__WHAT TO DO__: Write out only the lines from the line containing "Instruction: Open the グルーピング dropdown" to the end of the listing below, both included, exactly as they stand. Drop the pictures.
------------------------------------------------------------
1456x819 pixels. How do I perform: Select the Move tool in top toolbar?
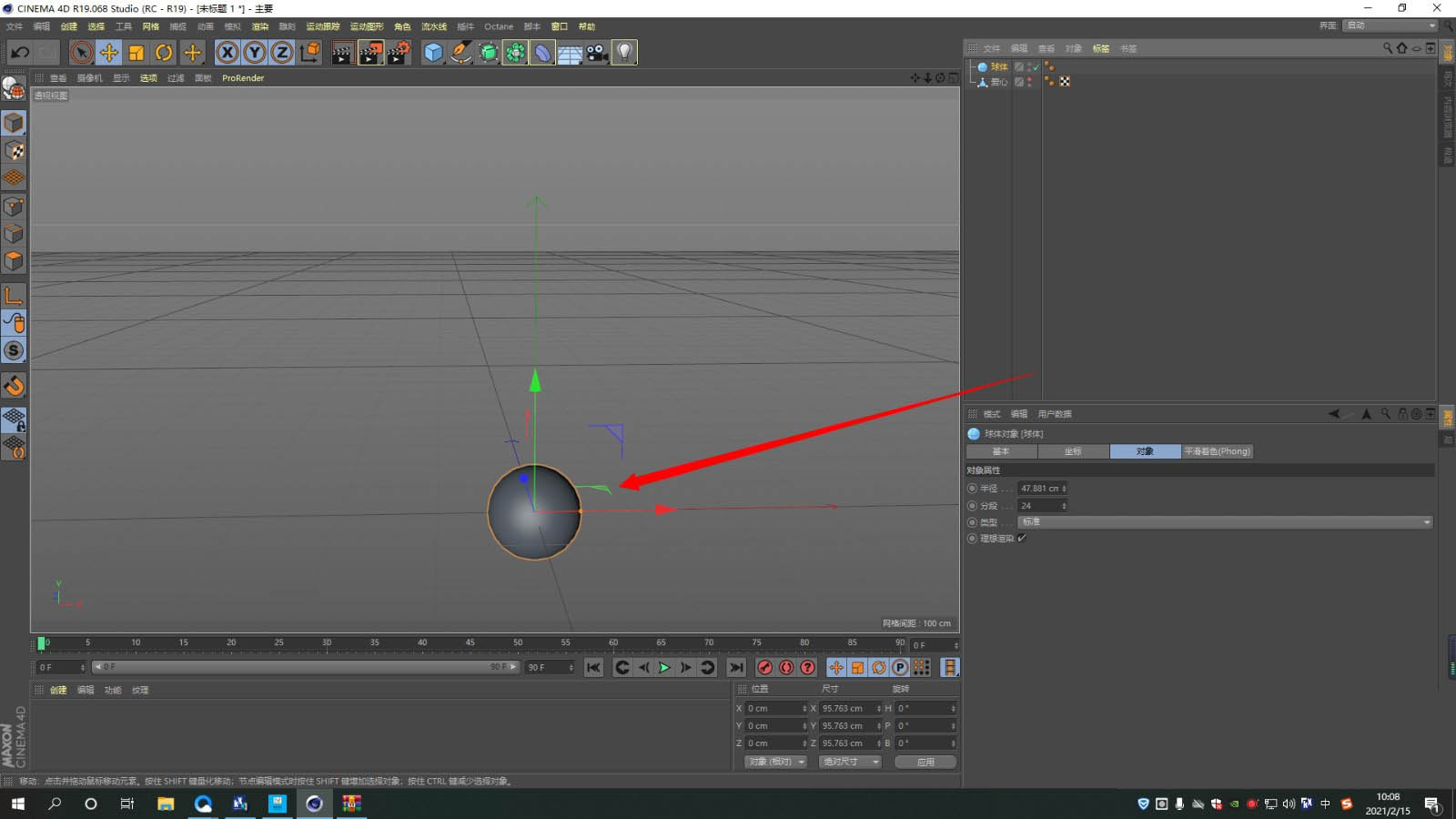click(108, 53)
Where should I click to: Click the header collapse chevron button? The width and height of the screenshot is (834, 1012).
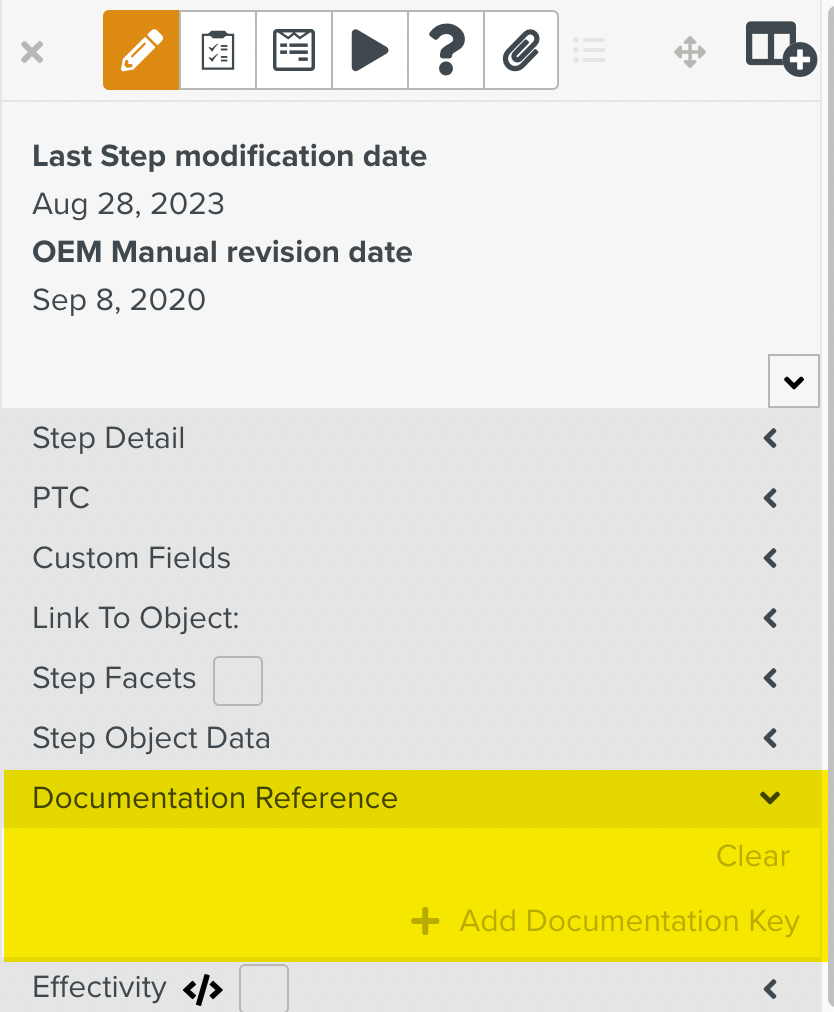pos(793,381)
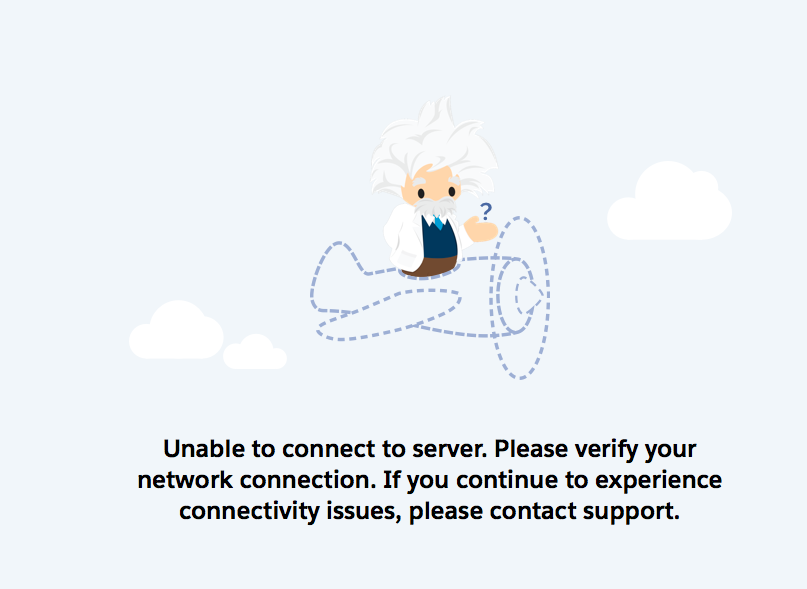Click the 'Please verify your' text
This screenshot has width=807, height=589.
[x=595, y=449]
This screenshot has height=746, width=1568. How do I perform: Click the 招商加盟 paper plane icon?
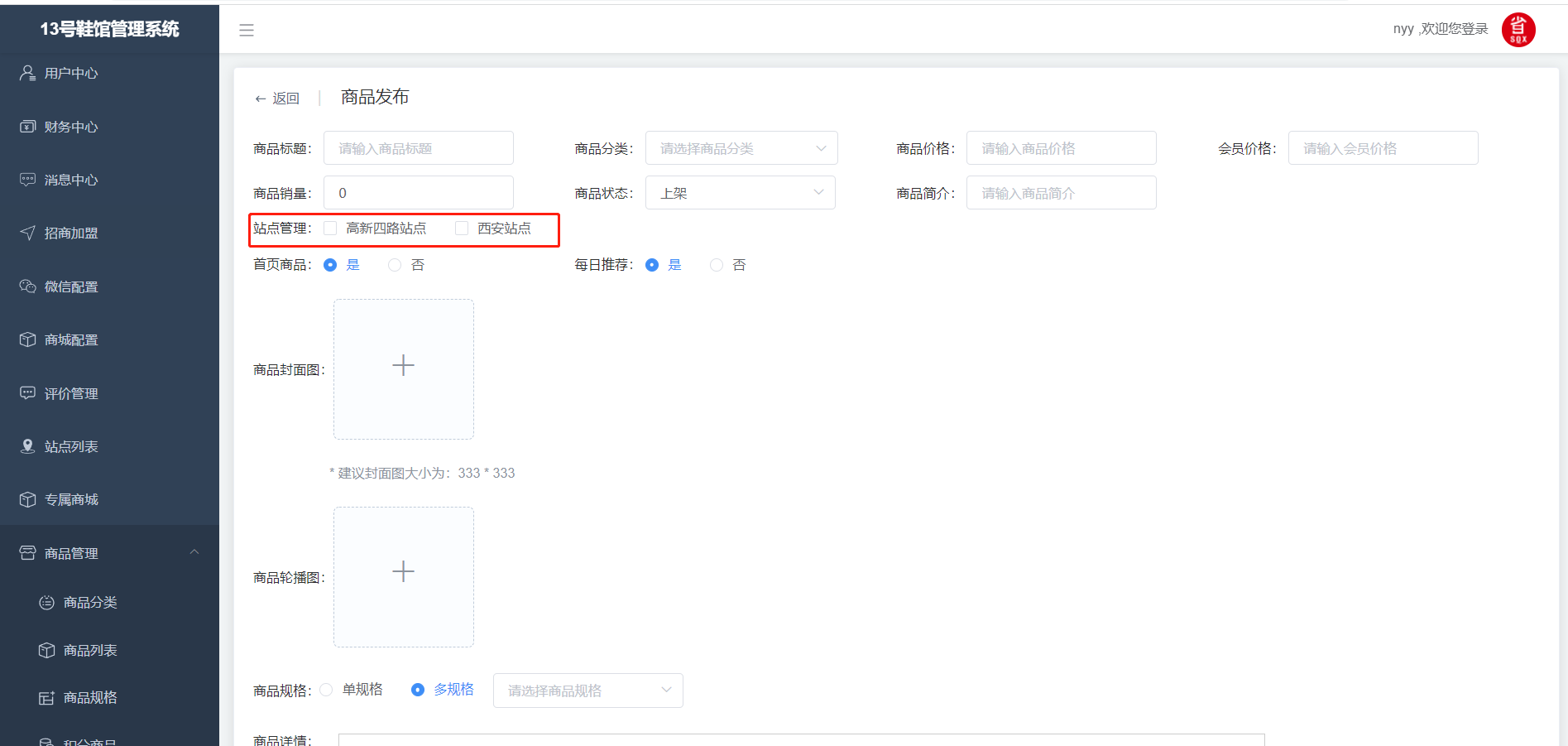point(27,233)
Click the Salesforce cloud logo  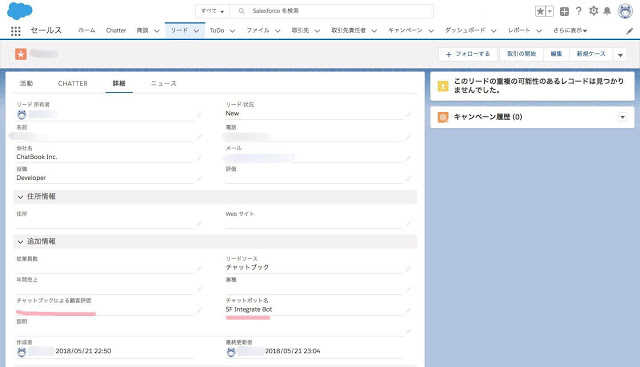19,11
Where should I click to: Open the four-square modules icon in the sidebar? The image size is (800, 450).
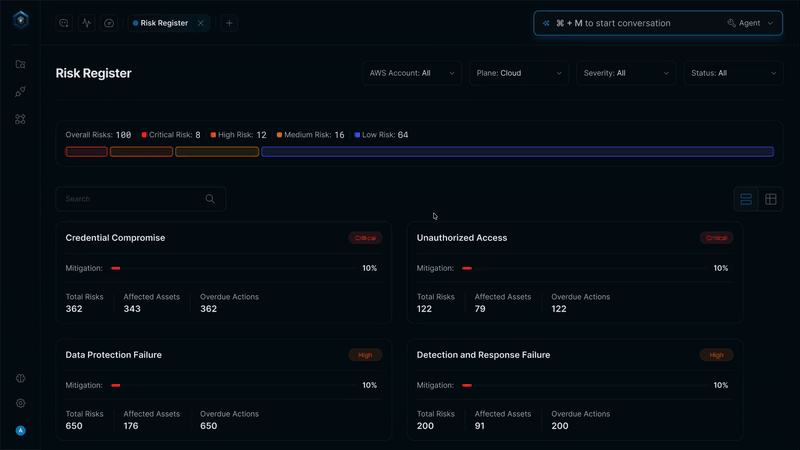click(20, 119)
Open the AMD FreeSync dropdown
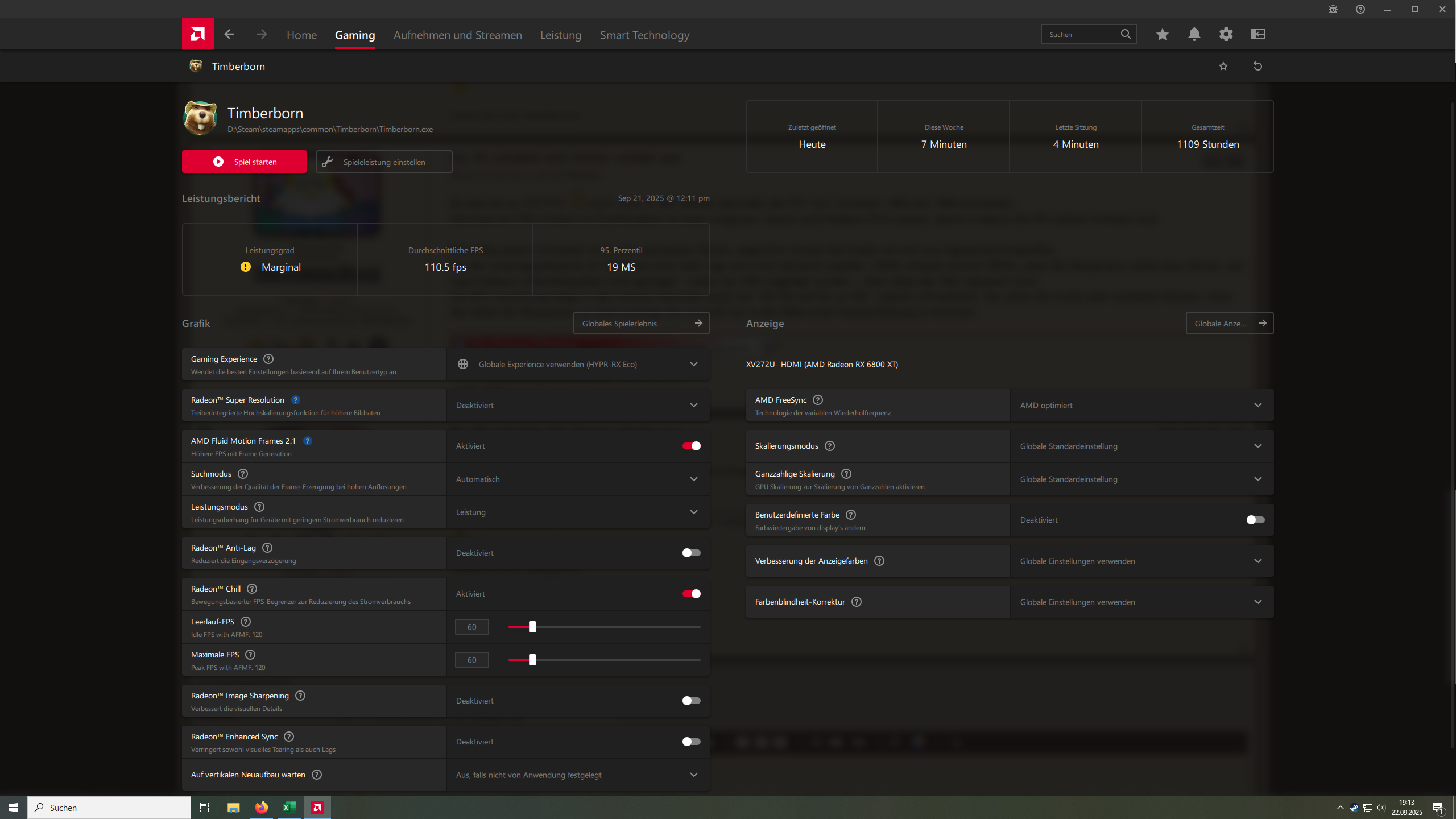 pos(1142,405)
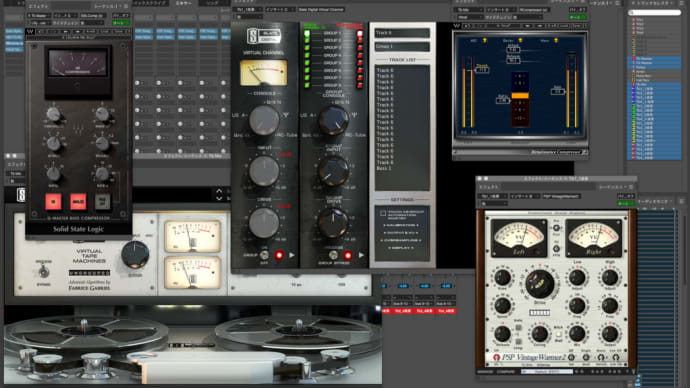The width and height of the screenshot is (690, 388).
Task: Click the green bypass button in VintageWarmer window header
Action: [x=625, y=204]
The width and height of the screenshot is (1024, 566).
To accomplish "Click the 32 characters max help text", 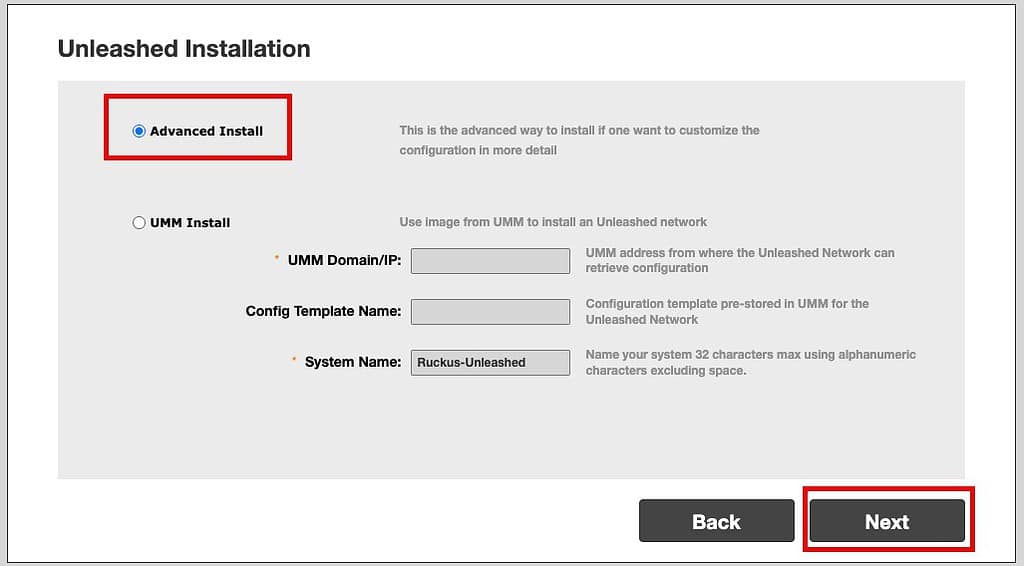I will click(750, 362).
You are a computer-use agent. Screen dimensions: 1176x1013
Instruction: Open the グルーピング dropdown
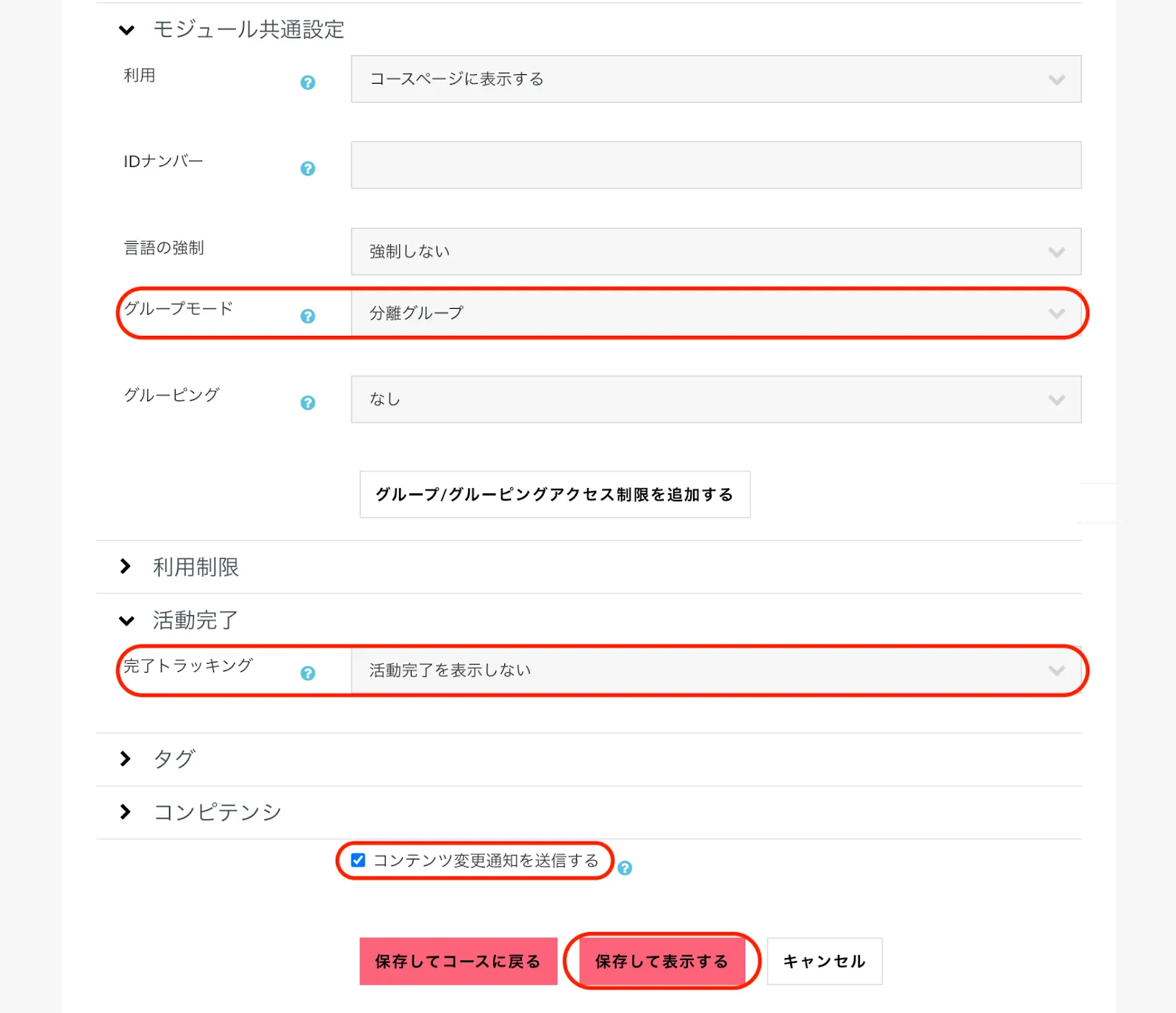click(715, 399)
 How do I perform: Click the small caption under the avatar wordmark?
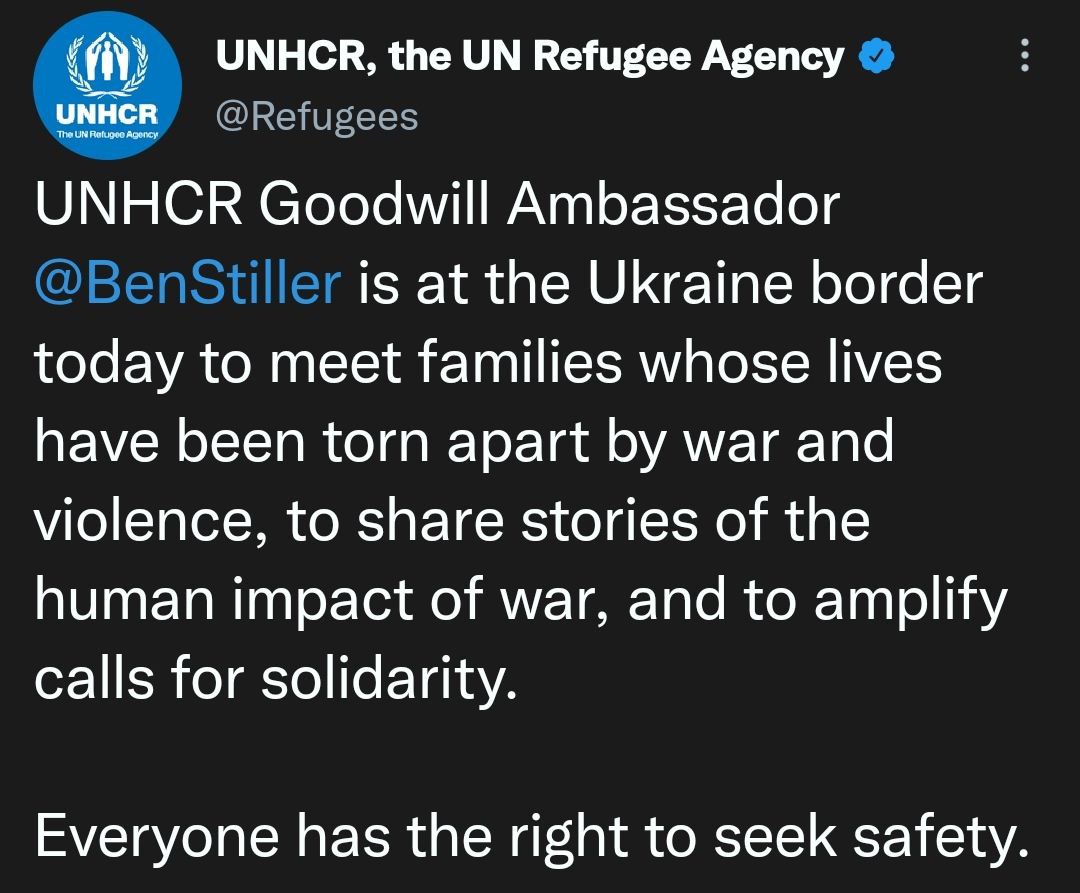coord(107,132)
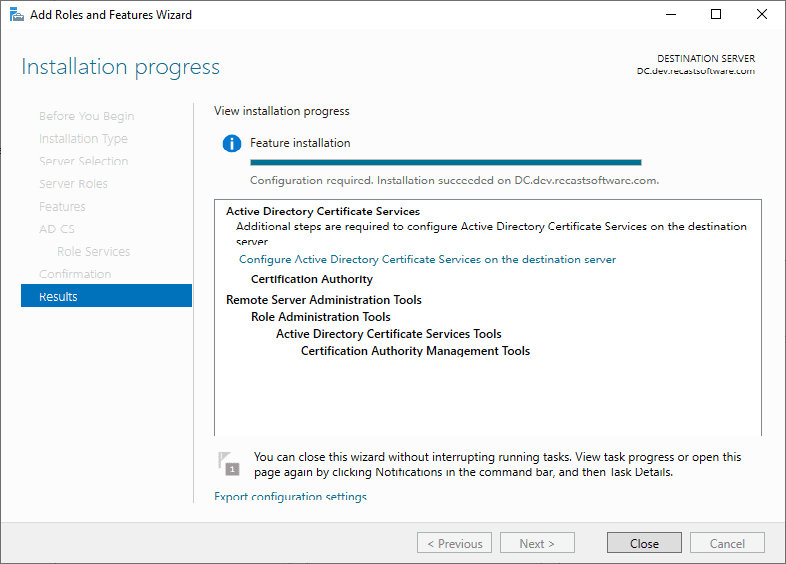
------------------------------------------------------------
__TASK SOLUTION__:
Instruction: Open the グルーピング dropdown
click(715, 399)
 How do I perform: Click the small caption under the avatar wordmark?
coord(107,132)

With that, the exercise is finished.